* Problem description *
The required output is the exact run of lines from the one that contains "You are a GUI" to the end of the data, with every picture left out.

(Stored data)
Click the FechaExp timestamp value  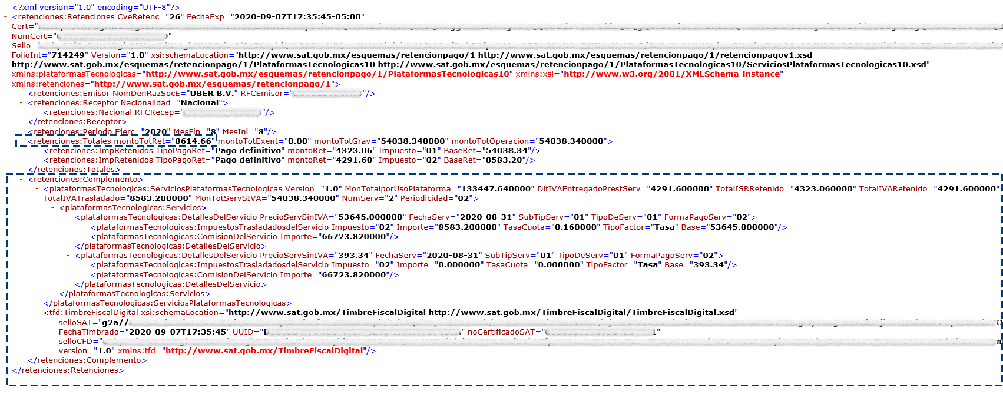pos(299,17)
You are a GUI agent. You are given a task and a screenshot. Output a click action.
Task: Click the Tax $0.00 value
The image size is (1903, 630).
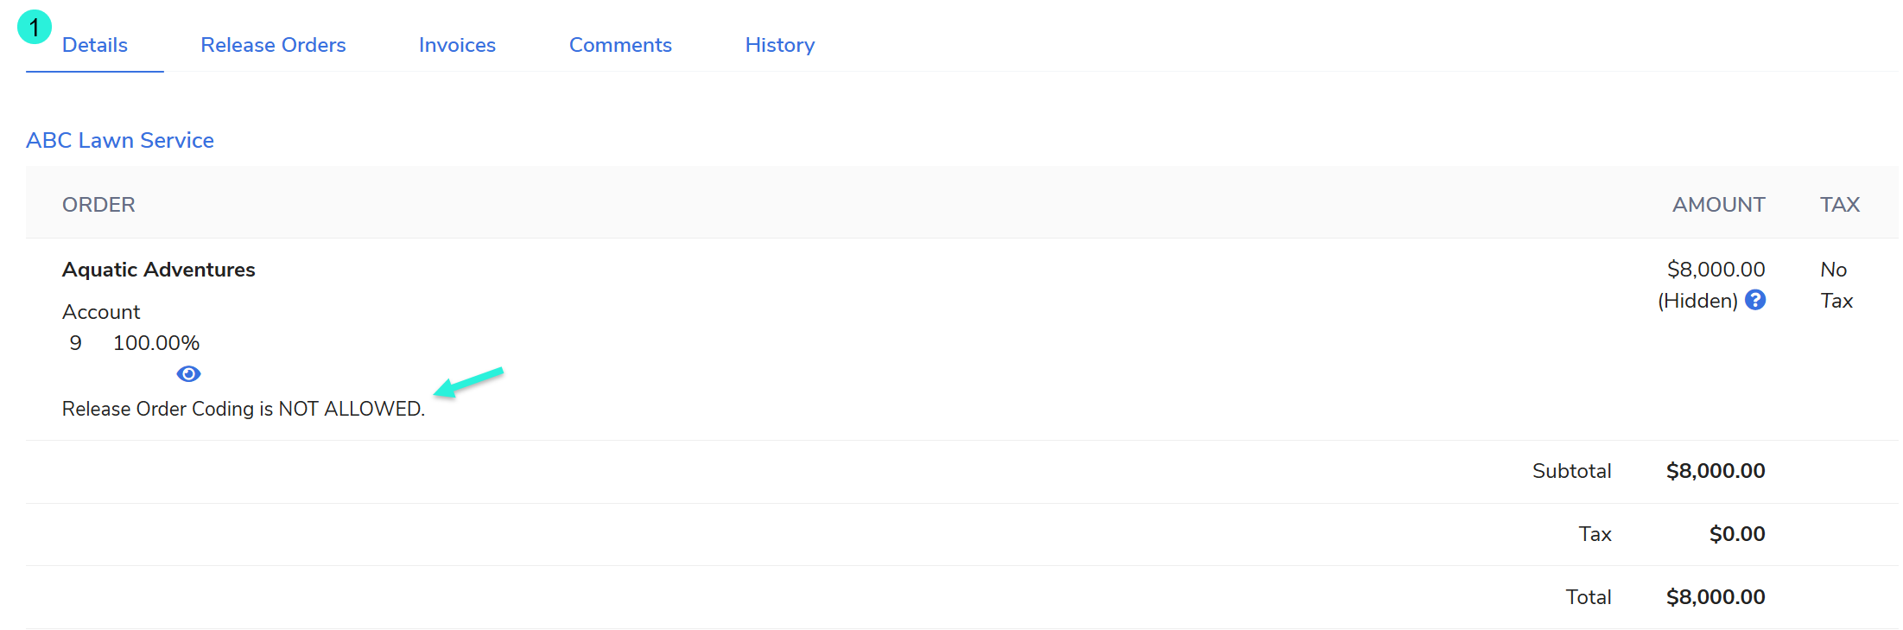(1736, 534)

* Solution to the problem *
You are a GUI agent. You are given a task and a screenshot. Output a click action.
Task: Click the Tax $0.00 value
The image size is (1903, 630).
(1736, 534)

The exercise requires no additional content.